A time to sicken and to swoon, When Science reaches forth her arms To feel from world to world, and charms Her secret from the latest moon?

In “In Memoriam A. H. H.,” the poet quotes an imagined critic of the elegy who objects that a lengthy outpouring of grief displays the wrong attitude during a time of planetary-scale advances in science. In these lines, the poet may have been referring to Neptune or its moon, which were discovered in 1846, just a few years before this poem was completed, or just to the advances in astronomy in general, recognizing that more and more stars and planets were likely to be discovered. The poet recognizes objectively the relative importance of scientific discoveries, but nevertheless his mourning for one soul—the soul of his dear friend—continues: “I sing because I must.”

“So careful of the type?” but no. From scarped cliff and quarried stone She cries, “A thousand types are gone; I care for nothing, all shall go.”

Toward the middle of “In Memoriam A. H. H.,” the poet contrasts nature and god and asks, “Are God and Nature then at strife?” The theory that species become extinct, and the fossil evidence supporting that theory, was first published while the poet wrote this poem. In the poem, the poet attributes extinction to nature’s lack of care for either individuals or species, or “types.” In these lines, the poet’s faith in god and an afterlife gives way to the notion of “life as futile, then, as frail!” His grief for his friend may have temporarily prompted a more existential despair.

They say, The solid earth whereon we tread In tracts of fluent heat began, And grew to seeming-random forms, The seeming prey of cyclic storms, Till at the last arose the man[.]

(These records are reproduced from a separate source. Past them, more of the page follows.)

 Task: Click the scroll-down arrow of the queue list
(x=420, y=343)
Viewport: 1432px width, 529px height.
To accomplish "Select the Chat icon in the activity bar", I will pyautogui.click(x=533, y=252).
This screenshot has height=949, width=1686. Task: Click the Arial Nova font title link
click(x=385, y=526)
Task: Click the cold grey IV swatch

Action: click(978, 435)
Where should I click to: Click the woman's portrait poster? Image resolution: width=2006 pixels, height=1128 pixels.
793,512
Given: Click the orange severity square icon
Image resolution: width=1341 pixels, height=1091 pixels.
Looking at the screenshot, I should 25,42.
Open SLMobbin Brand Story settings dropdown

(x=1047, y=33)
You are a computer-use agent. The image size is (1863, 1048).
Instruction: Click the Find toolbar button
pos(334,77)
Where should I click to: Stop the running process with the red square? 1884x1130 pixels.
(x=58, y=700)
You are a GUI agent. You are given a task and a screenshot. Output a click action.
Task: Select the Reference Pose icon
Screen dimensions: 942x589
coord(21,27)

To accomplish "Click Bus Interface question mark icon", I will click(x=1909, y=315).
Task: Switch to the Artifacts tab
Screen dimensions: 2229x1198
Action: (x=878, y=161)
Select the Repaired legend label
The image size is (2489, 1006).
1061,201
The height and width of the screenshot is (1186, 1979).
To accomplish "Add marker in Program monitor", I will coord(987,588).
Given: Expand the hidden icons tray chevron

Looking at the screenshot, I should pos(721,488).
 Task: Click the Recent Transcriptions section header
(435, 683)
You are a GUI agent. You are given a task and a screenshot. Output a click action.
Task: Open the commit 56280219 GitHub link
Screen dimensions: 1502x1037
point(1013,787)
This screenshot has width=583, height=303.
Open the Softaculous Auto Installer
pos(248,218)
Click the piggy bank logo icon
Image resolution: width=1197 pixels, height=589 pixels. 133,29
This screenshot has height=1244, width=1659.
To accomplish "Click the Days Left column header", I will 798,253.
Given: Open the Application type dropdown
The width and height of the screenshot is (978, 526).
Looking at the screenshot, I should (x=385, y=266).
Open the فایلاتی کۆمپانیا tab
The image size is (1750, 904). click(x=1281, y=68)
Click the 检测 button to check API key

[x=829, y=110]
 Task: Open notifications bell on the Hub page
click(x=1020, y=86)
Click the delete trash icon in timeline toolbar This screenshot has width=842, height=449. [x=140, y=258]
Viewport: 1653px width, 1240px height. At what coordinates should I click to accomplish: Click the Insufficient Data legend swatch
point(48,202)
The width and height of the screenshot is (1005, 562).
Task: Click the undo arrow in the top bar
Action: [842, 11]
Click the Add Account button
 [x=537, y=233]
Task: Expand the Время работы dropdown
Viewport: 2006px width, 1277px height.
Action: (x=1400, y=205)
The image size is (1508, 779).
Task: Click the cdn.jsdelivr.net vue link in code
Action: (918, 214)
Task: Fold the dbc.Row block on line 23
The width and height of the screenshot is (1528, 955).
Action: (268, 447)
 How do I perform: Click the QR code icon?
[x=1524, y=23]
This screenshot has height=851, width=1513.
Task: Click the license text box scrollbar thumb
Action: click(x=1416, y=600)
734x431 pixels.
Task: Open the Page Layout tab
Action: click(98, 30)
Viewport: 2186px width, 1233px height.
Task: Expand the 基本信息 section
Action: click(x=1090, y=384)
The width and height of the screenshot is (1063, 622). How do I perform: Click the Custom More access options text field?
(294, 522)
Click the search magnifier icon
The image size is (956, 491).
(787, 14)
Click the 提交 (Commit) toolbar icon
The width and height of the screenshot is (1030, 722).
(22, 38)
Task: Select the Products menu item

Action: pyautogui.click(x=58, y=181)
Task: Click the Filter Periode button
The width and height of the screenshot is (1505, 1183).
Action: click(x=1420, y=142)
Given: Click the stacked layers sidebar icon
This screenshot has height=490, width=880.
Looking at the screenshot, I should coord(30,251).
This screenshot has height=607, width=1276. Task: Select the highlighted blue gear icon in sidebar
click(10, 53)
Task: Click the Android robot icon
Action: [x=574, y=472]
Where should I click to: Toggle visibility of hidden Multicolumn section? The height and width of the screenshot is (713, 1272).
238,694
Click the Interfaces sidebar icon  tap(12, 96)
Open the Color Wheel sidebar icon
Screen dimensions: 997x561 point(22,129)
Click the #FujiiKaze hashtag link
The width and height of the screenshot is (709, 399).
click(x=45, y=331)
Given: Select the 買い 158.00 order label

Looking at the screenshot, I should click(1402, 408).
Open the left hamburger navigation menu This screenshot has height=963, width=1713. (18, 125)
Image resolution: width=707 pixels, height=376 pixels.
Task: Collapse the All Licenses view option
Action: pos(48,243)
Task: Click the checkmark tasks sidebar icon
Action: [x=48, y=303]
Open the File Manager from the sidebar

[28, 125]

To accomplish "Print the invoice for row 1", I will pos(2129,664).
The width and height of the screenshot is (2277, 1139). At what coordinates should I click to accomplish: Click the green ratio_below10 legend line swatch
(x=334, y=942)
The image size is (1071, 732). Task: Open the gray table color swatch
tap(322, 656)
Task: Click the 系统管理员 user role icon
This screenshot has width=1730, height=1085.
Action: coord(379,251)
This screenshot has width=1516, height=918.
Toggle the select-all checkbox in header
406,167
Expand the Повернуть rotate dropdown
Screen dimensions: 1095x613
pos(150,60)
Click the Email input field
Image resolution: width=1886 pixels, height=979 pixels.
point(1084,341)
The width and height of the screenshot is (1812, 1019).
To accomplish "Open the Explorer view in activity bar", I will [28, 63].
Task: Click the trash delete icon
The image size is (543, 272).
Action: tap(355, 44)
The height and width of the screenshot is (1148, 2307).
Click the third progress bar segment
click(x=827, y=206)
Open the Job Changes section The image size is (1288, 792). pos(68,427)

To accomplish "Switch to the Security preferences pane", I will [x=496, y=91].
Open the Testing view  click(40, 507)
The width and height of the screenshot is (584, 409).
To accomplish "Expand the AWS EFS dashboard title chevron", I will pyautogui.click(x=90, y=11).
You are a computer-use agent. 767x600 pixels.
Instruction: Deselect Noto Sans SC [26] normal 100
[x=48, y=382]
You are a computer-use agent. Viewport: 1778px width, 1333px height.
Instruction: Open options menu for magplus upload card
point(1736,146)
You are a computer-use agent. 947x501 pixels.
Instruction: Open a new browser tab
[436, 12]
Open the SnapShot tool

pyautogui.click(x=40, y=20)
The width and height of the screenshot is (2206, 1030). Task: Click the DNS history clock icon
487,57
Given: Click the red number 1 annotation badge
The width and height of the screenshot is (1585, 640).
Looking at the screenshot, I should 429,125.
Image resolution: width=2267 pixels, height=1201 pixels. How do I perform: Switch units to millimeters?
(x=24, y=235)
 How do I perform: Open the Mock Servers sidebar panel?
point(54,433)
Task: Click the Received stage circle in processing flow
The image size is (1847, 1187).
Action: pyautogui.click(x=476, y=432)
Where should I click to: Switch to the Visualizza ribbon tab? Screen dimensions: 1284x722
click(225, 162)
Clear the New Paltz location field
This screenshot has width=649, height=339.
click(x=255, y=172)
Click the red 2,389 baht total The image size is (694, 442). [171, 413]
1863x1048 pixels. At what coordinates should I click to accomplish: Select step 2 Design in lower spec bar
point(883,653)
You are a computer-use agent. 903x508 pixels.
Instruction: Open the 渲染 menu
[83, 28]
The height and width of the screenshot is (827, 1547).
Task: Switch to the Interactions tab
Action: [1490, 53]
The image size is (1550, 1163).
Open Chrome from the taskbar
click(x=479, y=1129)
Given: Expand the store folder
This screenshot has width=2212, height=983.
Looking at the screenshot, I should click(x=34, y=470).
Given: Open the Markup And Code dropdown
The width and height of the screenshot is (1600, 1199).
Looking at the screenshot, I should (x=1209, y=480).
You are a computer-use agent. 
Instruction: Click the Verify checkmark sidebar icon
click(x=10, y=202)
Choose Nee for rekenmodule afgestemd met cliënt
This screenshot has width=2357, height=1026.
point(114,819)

In these lines from “In Memoriam A. H. H.,” the poet appears to find hope in new scientific theories. Such an idea contrasts ideas he presents earlier in the long poem. While this poem was being written, scientists began to understand how planets were formed and appreciate that the process took eons. Darwin had not yet published his theory of evolution, but the concept of “transmutation” of species was well known by the 1830s, although some scientists attributed change to purely materialistic processes while others credited a divine “watchmaker,” whose final goal was a perfect creation. The poet appears to take comfort in the new science rather than see science as a challenge to his faith.